-- Opening Marker --

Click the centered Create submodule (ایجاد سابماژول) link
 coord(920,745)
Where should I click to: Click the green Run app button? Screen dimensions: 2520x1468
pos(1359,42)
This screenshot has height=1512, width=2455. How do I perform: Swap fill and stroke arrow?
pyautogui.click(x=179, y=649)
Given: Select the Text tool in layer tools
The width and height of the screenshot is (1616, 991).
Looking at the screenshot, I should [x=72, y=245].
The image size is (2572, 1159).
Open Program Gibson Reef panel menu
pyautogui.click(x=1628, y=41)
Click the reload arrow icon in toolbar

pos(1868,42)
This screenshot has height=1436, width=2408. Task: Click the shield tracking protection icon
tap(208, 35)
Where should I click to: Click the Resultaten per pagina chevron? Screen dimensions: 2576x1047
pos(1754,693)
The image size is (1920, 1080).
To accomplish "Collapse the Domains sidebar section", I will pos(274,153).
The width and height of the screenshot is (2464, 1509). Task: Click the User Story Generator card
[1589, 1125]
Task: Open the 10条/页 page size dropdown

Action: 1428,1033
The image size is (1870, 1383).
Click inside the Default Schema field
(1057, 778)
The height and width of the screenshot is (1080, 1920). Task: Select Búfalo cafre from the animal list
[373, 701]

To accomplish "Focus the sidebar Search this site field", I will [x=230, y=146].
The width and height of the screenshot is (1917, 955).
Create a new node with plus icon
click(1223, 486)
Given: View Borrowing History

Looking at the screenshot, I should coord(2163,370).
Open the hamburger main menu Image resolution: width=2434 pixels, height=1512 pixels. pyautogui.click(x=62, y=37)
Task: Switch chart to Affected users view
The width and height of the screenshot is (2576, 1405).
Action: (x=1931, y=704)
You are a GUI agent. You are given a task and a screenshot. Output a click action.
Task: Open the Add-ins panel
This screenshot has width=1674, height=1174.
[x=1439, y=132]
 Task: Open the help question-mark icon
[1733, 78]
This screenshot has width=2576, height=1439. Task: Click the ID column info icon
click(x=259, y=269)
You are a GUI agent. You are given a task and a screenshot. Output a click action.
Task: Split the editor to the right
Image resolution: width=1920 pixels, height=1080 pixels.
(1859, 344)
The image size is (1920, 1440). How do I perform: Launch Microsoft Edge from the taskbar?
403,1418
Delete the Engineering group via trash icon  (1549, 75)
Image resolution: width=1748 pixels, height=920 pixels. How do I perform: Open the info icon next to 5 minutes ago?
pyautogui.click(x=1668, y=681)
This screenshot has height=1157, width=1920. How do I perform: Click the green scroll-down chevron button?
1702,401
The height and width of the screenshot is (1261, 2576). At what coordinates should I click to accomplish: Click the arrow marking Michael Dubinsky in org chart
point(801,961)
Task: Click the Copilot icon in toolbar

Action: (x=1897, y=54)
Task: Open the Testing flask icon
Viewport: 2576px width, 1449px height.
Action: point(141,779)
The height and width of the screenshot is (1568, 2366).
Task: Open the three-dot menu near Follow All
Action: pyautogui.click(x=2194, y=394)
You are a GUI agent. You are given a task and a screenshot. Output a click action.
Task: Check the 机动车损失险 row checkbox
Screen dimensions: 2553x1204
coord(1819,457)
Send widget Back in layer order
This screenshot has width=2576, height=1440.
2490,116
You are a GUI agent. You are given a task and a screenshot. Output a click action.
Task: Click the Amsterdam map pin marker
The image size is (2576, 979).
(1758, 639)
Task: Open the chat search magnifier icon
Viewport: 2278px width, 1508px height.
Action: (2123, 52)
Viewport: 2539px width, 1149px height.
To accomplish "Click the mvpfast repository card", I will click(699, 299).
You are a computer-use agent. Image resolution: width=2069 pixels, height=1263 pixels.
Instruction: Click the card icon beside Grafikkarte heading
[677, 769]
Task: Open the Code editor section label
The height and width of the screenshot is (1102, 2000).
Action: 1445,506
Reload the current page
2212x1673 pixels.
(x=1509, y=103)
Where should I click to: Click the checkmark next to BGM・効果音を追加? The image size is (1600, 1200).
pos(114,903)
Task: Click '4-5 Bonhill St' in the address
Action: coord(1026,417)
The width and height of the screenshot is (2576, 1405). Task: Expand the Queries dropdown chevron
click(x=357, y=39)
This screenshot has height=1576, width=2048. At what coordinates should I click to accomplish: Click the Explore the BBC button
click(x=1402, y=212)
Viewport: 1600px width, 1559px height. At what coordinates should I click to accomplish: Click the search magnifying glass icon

-- Closing Marker --

* EXERCISE GOAL *
Go through the data and copy each line exactly as it reads.

* SOLUTION *
Click the centered Create submodule (ایجاد سابماژول) link
 coord(920,745)
Where should I click to: Click the green Run app button? Screen dimensions: 2520x1468
pos(1359,42)
This screenshot has height=1512, width=2455. How do I perform: Swap fill and stroke arrow?
pyautogui.click(x=179, y=649)
Given: Select the Text tool in layer tools
The width and height of the screenshot is (1616, 991).
Looking at the screenshot, I should [x=72, y=245].
The image size is (2572, 1159).
Open Program Gibson Reef panel menu
pyautogui.click(x=1628, y=41)
Click the reload arrow icon in toolbar

pos(1868,42)
This screenshot has height=1436, width=2408. Task: Click the shield tracking protection icon
tap(208, 35)
Where should I click to: Click the Resultaten per pagina chevron? Screen dimensions: 2576x1047
pos(1754,693)
The image size is (1920, 1080).
To accomplish "Collapse the Domains sidebar section", I will pos(274,153).
The width and height of the screenshot is (2464, 1509). Task: Click the User Story Generator card
[1589, 1125]
Task: Open the 10条/页 page size dropdown

Action: 1428,1033
The image size is (1870, 1383).
Click inside the Default Schema field
(1057, 778)
The height and width of the screenshot is (1080, 1920). Task: Select Búfalo cafre from the animal list
[373, 701]

To accomplish "Focus the sidebar Search this site field", I will [x=230, y=146].
The width and height of the screenshot is (1917, 955).
Create a new node with plus icon
click(1223, 486)
Given: View Borrowing History

Looking at the screenshot, I should coord(2163,370).
Open the hamburger main menu Image resolution: width=2434 pixels, height=1512 pixels. pyautogui.click(x=62, y=37)
Task: Switch chart to Affected users view
The width and height of the screenshot is (2576, 1405).
Action: (x=1931, y=704)
You are a GUI agent. You are given a task and a screenshot. Output a click action.
Task: Open the Add-ins panel
This screenshot has width=1674, height=1174.
[x=1439, y=132]
 Task: Open the help question-mark icon
[1733, 78]
This screenshot has width=2576, height=1439. Task: Click the ID column info icon
click(x=259, y=269)
You are a GUI agent. You are given a task and a screenshot. Output a click action.
Task: Split the editor to the right
Image resolution: width=1920 pixels, height=1080 pixels.
(1859, 344)
The image size is (1920, 1440). How do I perform: Launch Microsoft Edge from the taskbar?
403,1418
Delete the Engineering group via trash icon  (1549, 75)
Image resolution: width=1748 pixels, height=920 pixels. How do I perform: Open the info icon next to 5 minutes ago?
pyautogui.click(x=1668, y=681)
This screenshot has height=1157, width=1920. How do I perform: Click the green scroll-down chevron button?
1702,401
The height and width of the screenshot is (1261, 2576). At what coordinates should I click to accomplish: Click the arrow marking Michael Dubinsky in org chart
point(801,961)
Task: Click the Copilot icon in toolbar

Action: (x=1897, y=54)
Task: Open the Testing flask icon
Viewport: 2576px width, 1449px height.
Action: point(141,779)
The height and width of the screenshot is (1568, 2366).
Task: Open the three-dot menu near Follow All
Action: pyautogui.click(x=2194, y=394)
You are a GUI agent. You are given a task and a screenshot. Output a click action.
Task: Check the 机动车损失险 row checkbox
Screen dimensions: 2553x1204
coord(1819,457)
Send widget Back in layer order
This screenshot has width=2576, height=1440.
2490,116
You are a GUI agent. You are given a task and a screenshot. Output a click action.
Task: Click the Amsterdam map pin marker
The image size is (2576, 979).
(1758, 639)
Task: Open the chat search magnifier icon
Viewport: 2278px width, 1508px height.
Action: (2123, 52)
Viewport: 2539px width, 1149px height.
To accomplish "Click the mvpfast repository card", I will click(699, 299).
You are a computer-use agent. Image resolution: width=2069 pixels, height=1263 pixels.
Instruction: Click the card icon beside Grafikkarte heading
[677, 769]
Task: Open the Code editor section label
The height and width of the screenshot is (1102, 2000).
Action: 1445,506
Reload the current page
2212x1673 pixels.
(x=1509, y=103)
Where should I click to: Click the checkmark next to BGM・効果音を追加? The image size is (1600, 1200).
pos(114,903)
Task: Click '4-5 Bonhill St' in the address
Action: coord(1026,417)
The width and height of the screenshot is (2576, 1405). Task: Expand the Queries dropdown chevron
click(x=357, y=39)
This screenshot has height=1576, width=2048. At what coordinates should I click to accomplish: Click the Explore the BBC button
click(x=1402, y=212)
Viewport: 1600px width, 1559px height. At what coordinates should I click to accomplish: Click the search magnifying glass icon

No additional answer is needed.